# [What is being asked]
Count how many lines of the data below contain the string "height", and reply with that number only.

Start Raw records

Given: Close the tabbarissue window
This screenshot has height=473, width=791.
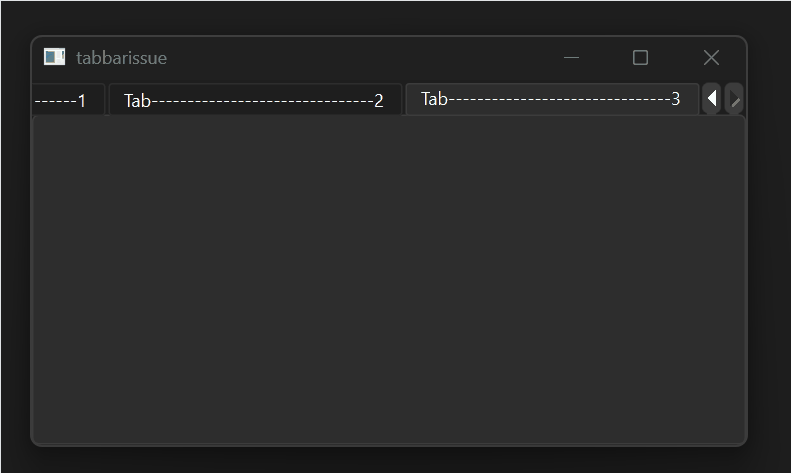Looking at the screenshot, I should (711, 57).
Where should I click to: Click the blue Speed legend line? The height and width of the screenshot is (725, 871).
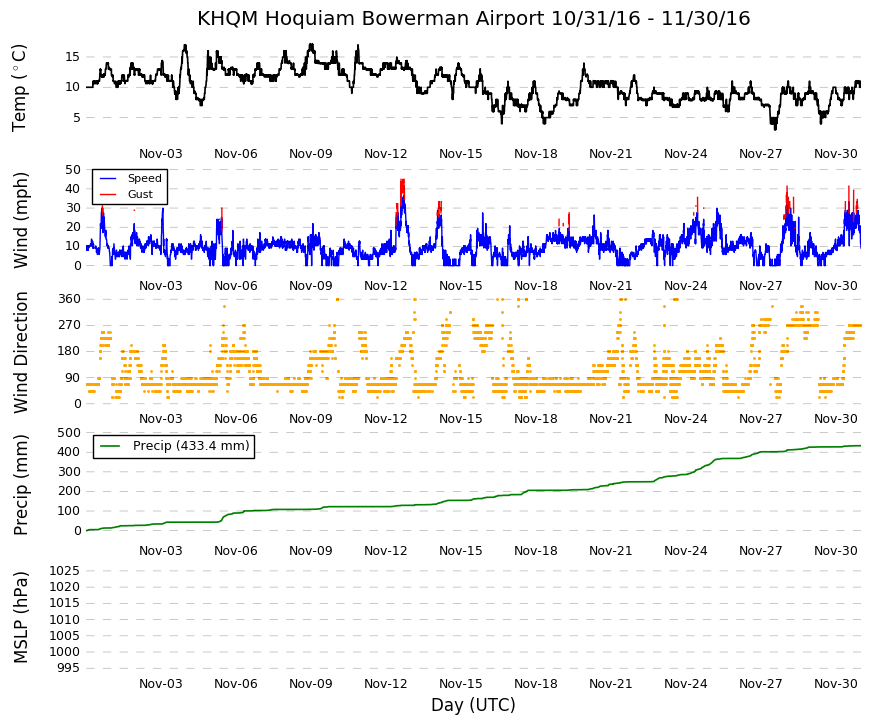pyautogui.click(x=107, y=178)

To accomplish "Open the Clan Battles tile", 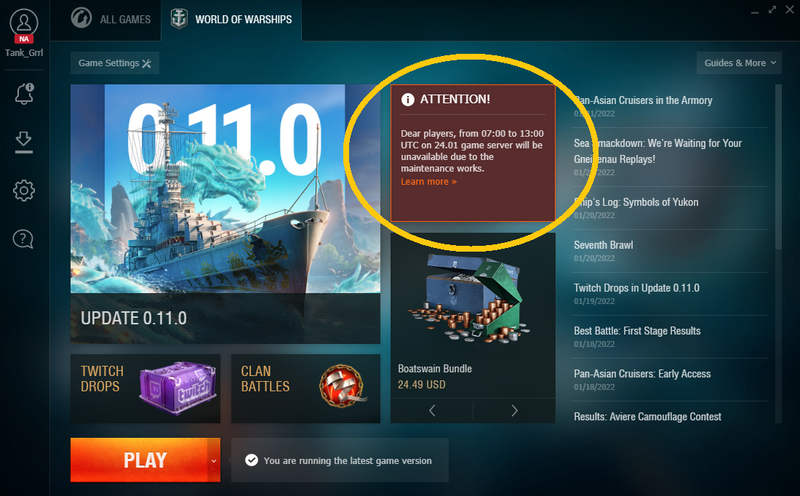I will pos(306,388).
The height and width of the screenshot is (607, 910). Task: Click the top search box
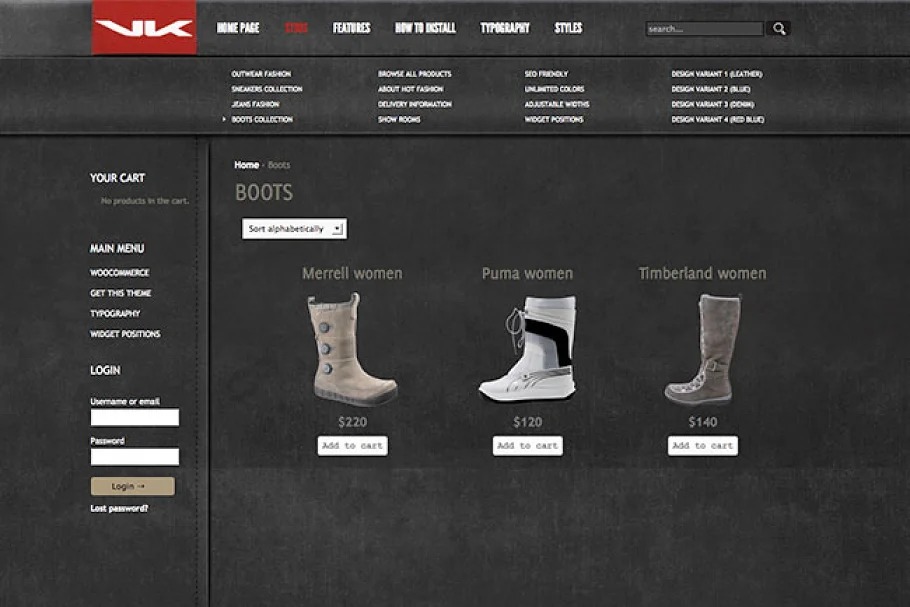pos(704,29)

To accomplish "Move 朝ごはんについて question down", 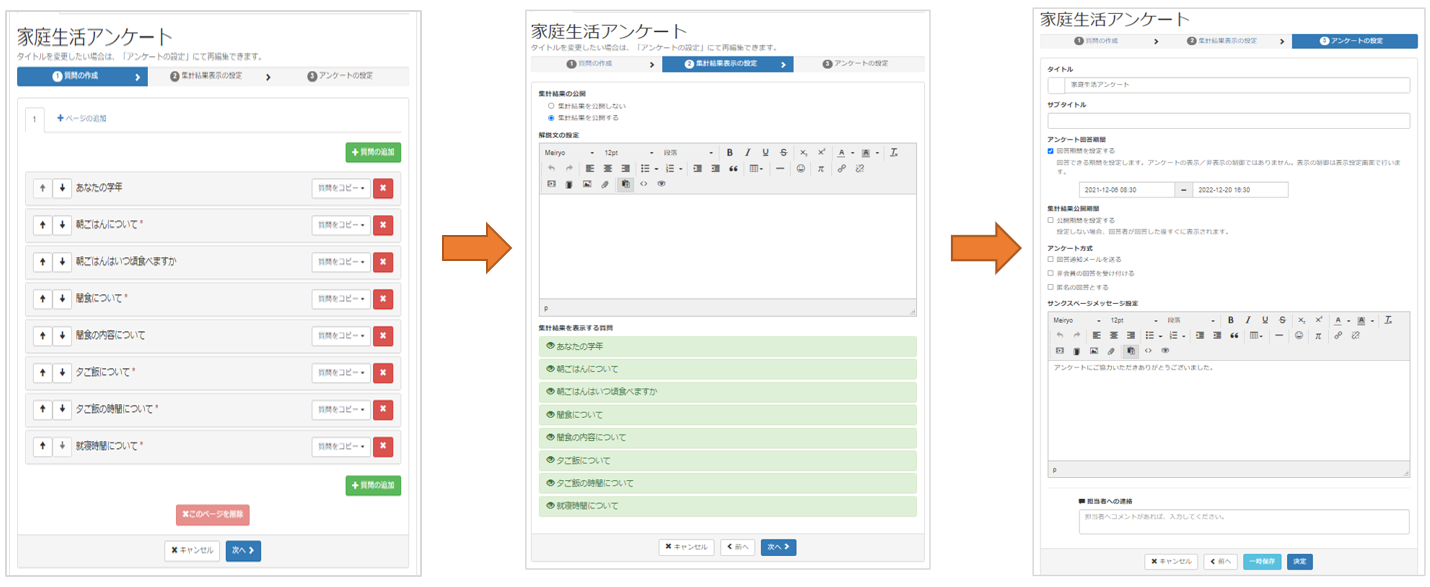I will click(62, 225).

End Raw records

# [Expected answer]
3